No — you must use your declared medium throughout each answer paper. Mixing languages within a paper is prohibited and can result in answers being ignored. The parenthetical technique (writing English terms in brackets within a Hindi answer) is the one permitted exception.
The UPSC Rule on Mixing Languages
The Civil Services Examination Rules state that candidates must write their answer papers in the declared medium. Using a different language within the same answer booklet is not permitted and carries real consequences:
- Answers that prominently mix languages may be marked zero by evaluators
- Persistent or systematic mixing is treated as a violation of examination conduct rules
- In extreme cases, the entire paper may be treated as violating the declared medium
Source: UPSC CSE Rules (Gazette of India, annual); UPSC FAQ section, upsc.gov.in
The Parenthetical Technique: The One Permitted Exception
Writing an English technical term in parentheses after its Hindi or regional language equivalent is universally accepted and is standard practice among Hindi-medium toppers. This is not considered mixing — it is considered a documentation aid.
How to do it correctly:
| Situation | Correct usage | Incorrect |
|---|---|---|
| First use of GDP | सकल घरेलू उत्पाद (GDP) | Writing entire sentences in English |
| First use of Fiscal Deficit | राजकोषीय घाटा (Fiscal Deficit) | Switching to English mid-paragraph |
| First use of MPC | मौद्रिक नीति समिति (MPC) | Answering the entire question in English when declared Hindi |
| Subsequent uses | Use Hindi term alone, or just the acronym | Repeating the bracketed form every time (not required) |
Key constraint: Keep parenthetical English to genuinely technical terms only. Do not write phrases, policy explanations, or arguments in English within a Hindi answer — only proper nouns, internationally recognised acronyms, and terms with no accepted Hindi equivalent.
Can Different GS Papers Use Different Mediums?
The UPSC rules specify a single medium for the entire Mains examination, not on a per-paper basis. Some older UPSC circulars were ambiguously worded, but the current standard UPSC guidance is clear: one medium applies to all GS papers and Essay.
Changing medium between GS Paper I and GS Paper II (or any other merit paper) is not recommended. Evaluators flag such inconsistencies during central scrutiny.
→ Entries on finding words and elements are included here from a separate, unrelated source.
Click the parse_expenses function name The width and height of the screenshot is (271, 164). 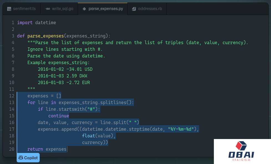[x=45, y=36]
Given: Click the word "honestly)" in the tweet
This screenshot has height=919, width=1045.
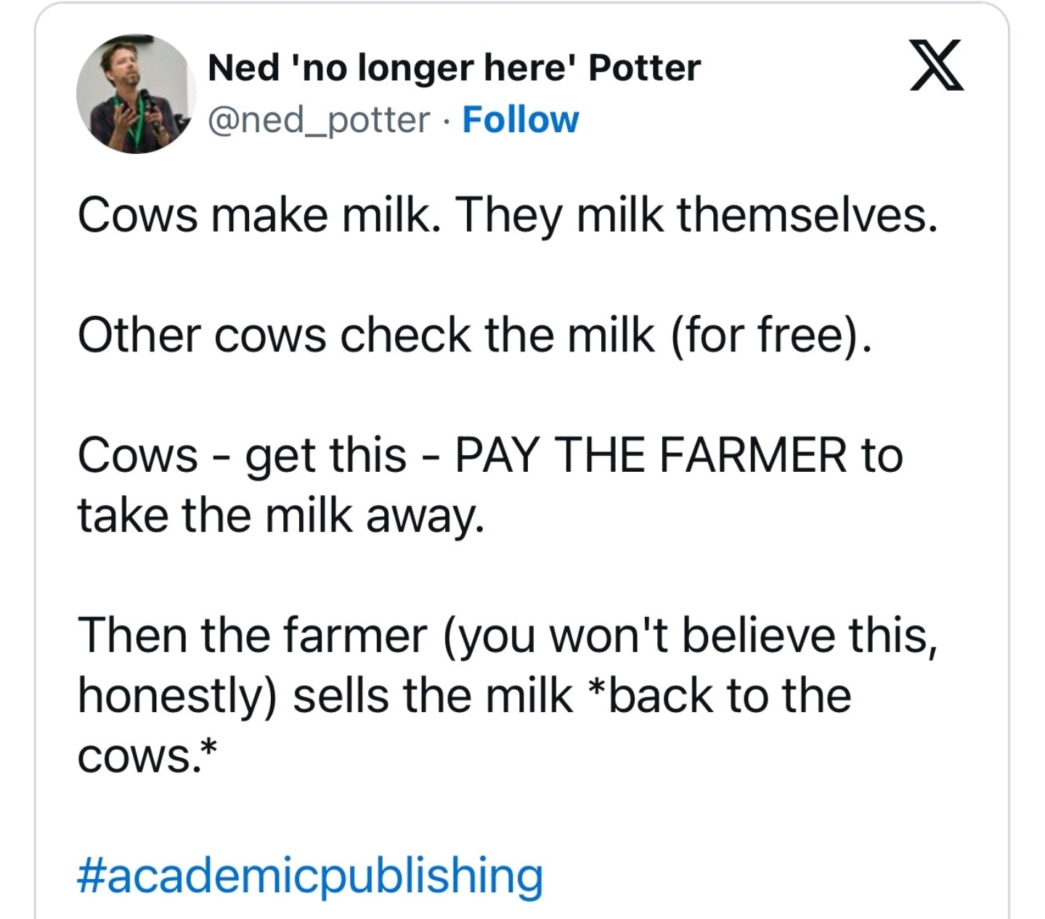Looking at the screenshot, I should (x=177, y=696).
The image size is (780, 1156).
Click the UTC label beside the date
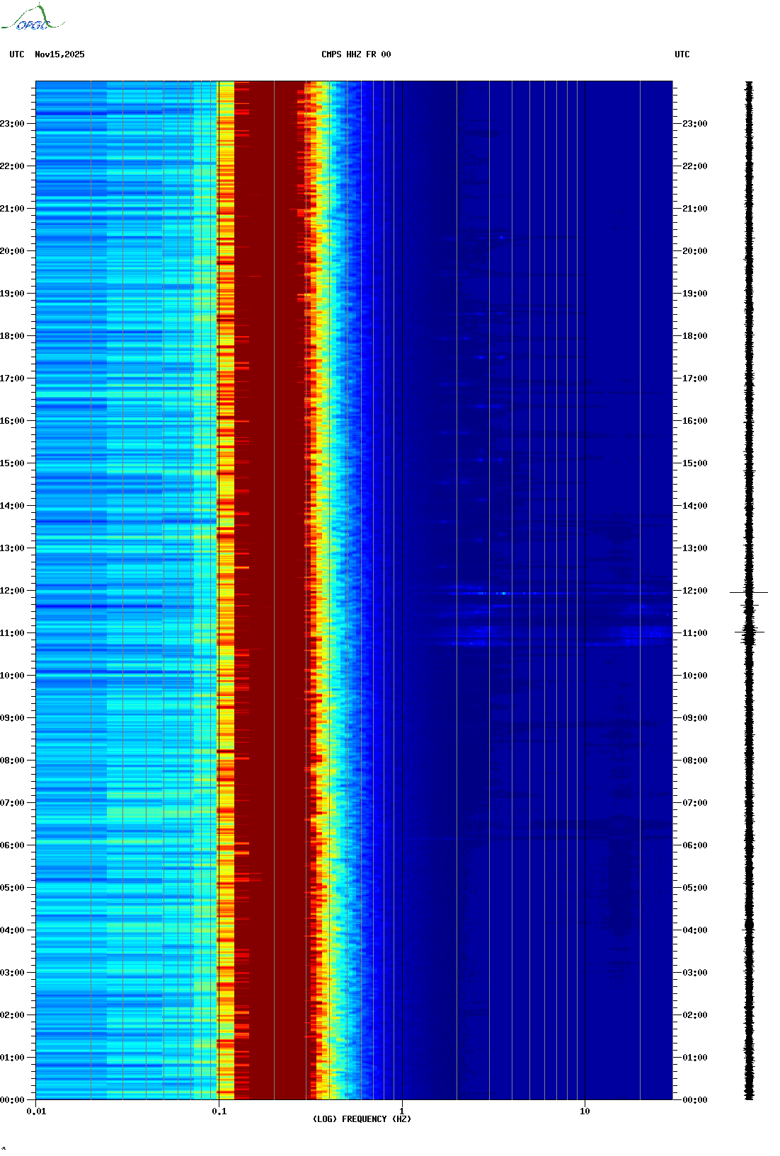[x=17, y=54]
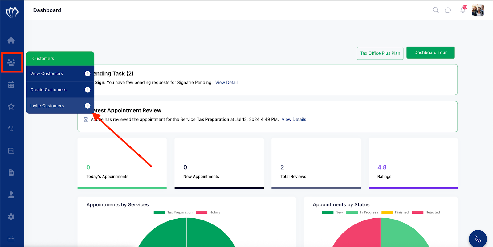Open the briefcase icon in sidebar
Image resolution: width=493 pixels, height=247 pixels.
[11, 239]
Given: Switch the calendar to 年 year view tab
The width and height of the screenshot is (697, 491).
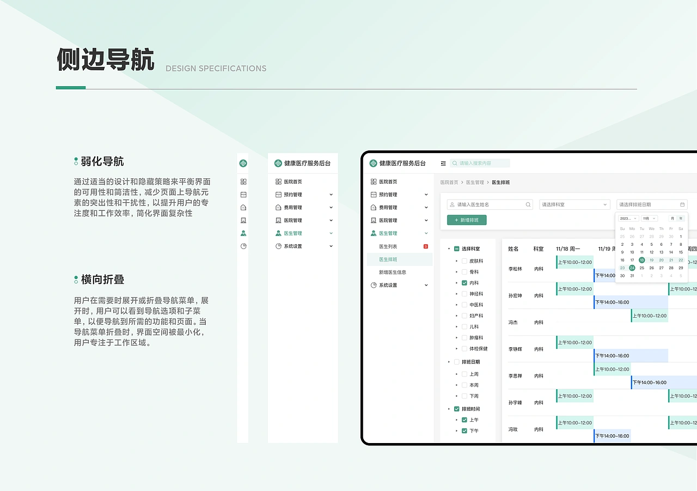Looking at the screenshot, I should coord(681,218).
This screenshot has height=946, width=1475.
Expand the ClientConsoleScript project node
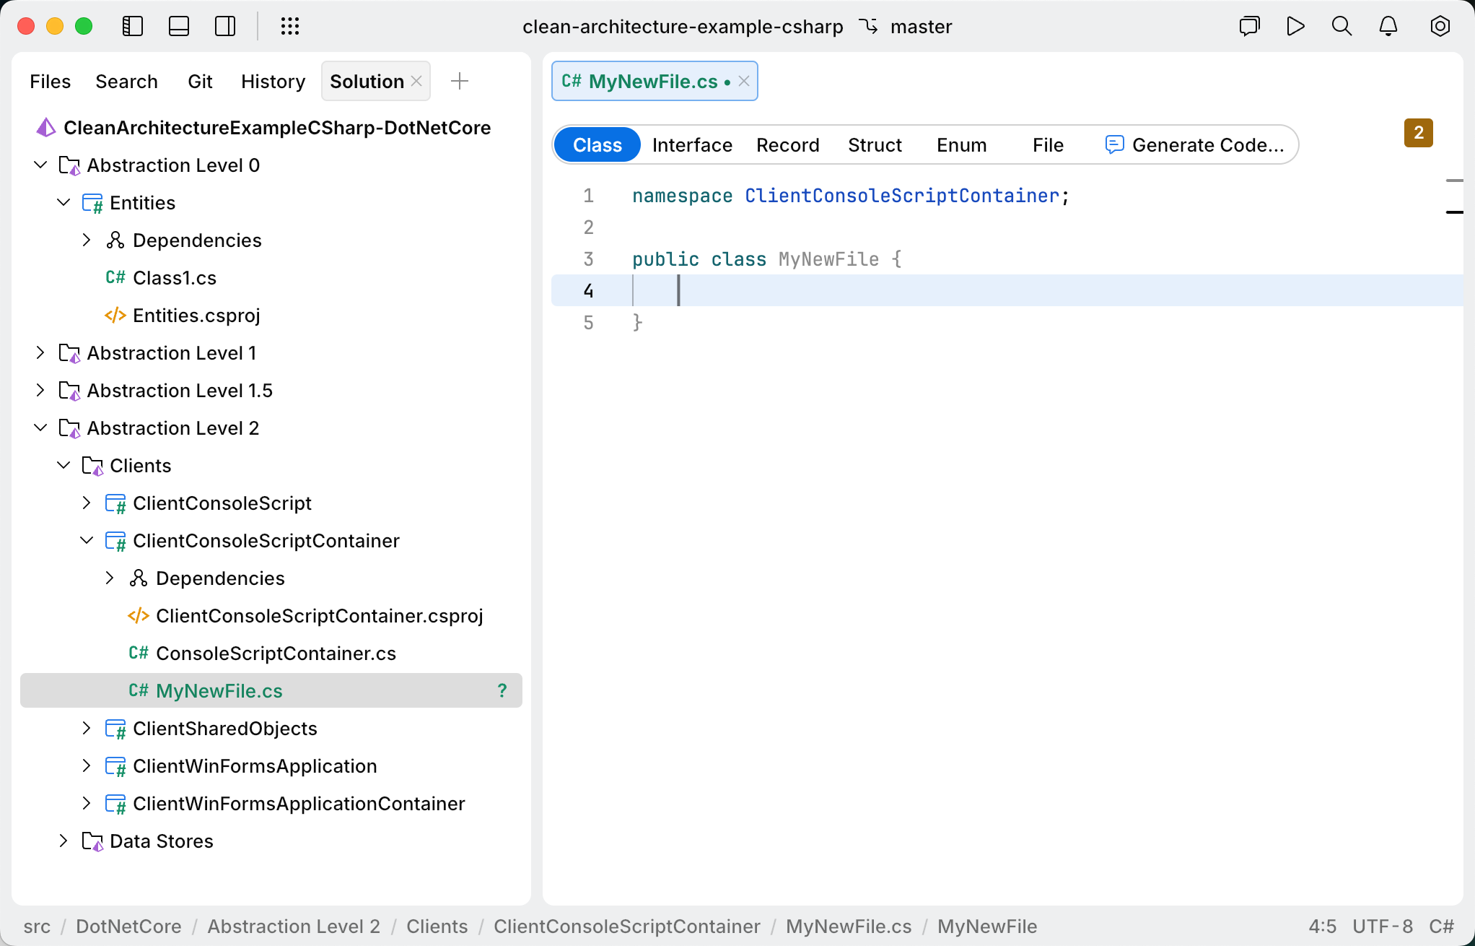coord(87,503)
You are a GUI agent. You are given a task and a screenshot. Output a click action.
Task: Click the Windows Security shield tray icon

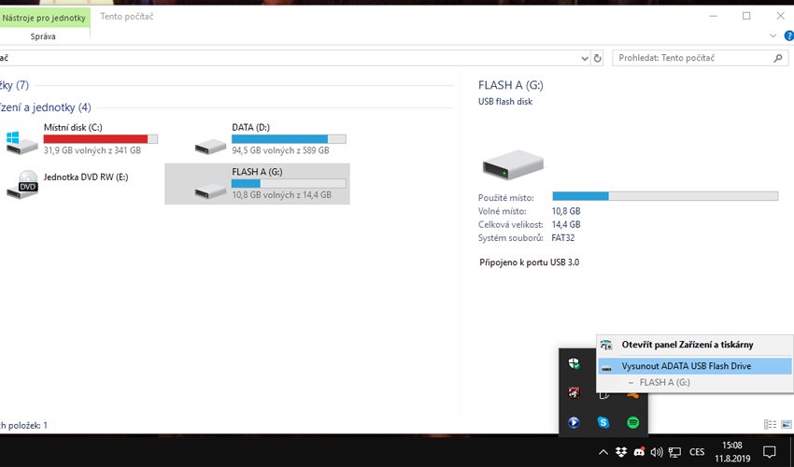[x=574, y=364]
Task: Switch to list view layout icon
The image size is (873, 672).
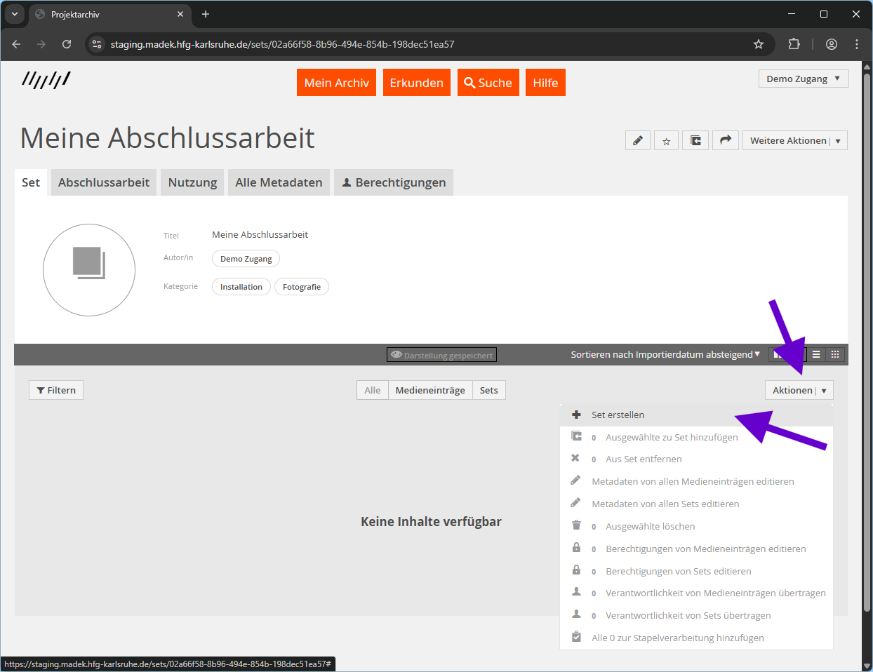Action: 816,355
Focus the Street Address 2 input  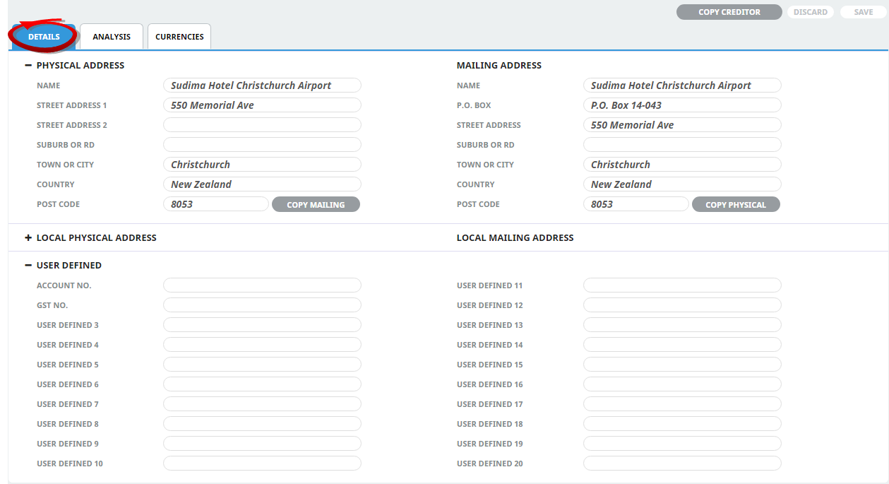coord(262,125)

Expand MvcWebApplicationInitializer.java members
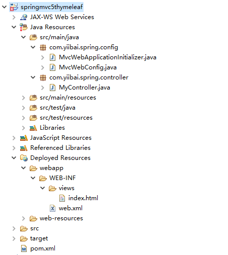[x=43, y=57]
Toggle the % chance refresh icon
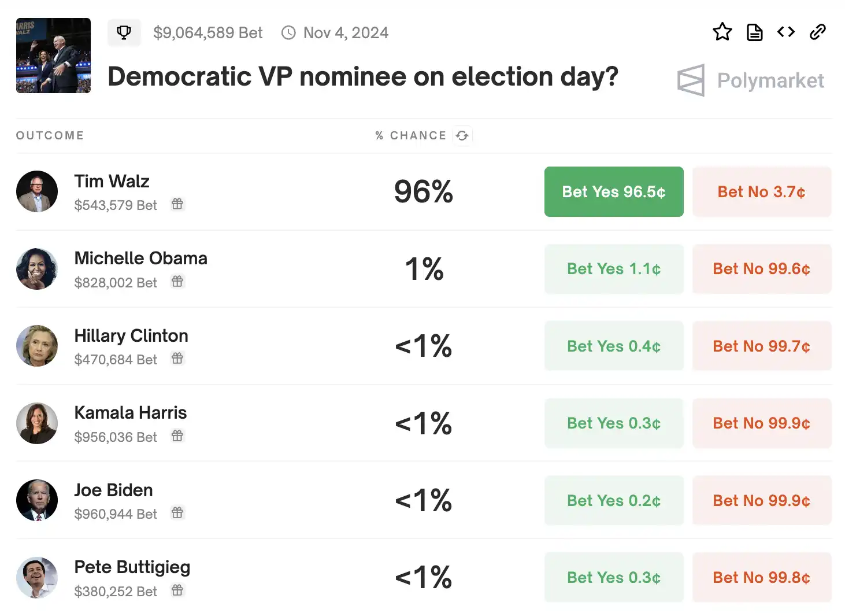Viewport: 845px width, 613px height. [462, 135]
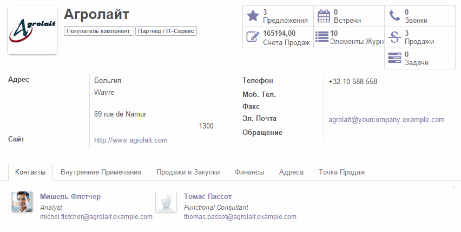Select the Финансы tab

pyautogui.click(x=249, y=172)
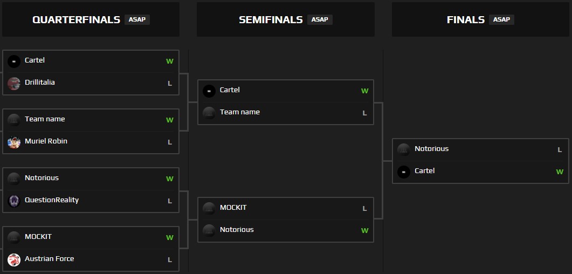
Task: Open Drillitalia team name link
Action: [40, 83]
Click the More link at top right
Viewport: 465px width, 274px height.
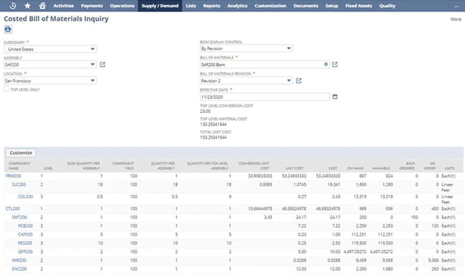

Recognised Exceptions That Are NOT Mixing
| Paper | What language | Why it's not a violation |
|---|---|---|
| Paper A (Indian Language, qualifying) | Your chosen Eighth Schedule language | Separate paper, separate medium declaration |
| Paper B (Compulsory English, qualifying) | English | Mandatory for all; not part of your 'main medium' |
| Literature Optionals (e.g., Hindi Lit, Tamil Lit) | The literature language | Recognised exception under UPSC rules |
| Optional paper for technical subjects | English (if your GS medium is Hindi) | Permitted: GS in Hindi + Optional in English is allowed |
Practical Worked Example
Scenario: Rohan has declared Hindi as his medium. In GS Paper III (Economy), the question asks about 'fiscal federalism and GST architecture.'
Correct approach: Write the entire answer in Hindi. On first mention of GST, write 'वस्तु एवं सेवा कर (GST)'. On first mention of fiscal federalism, write 'राजकोषीय संघवाद (Fiscal Federalism)'. Use these Hindi terms throughout, with the English form only in parentheses on first use. Do not switch to English sentences at any point.
Incorrect approach: After two paragraphs in Hindi, write: 'The GST Council has 33 members including Finance Minister of each state. Article 279A establishes it.' — This switches to English mid-paper and violates the medium rule.
Mentor Tips
- Develop your Hindi vocabulary list before Mains. Create a personal glossary of 200–300 technical terms with Hindi equivalent + English in parentheses. Drishti IAS publishes a free Hindi technical glossary (Shabd Kosh).
- Practise writing entire answers in your medium under timed conditions — this builds muscle memory and prevents mid-exam language slippage.
- Never leave a technical term untranslated without the parenthetical — evaluators may not know the Hindi form of obscure technical terms and may mark the answer down for confusion.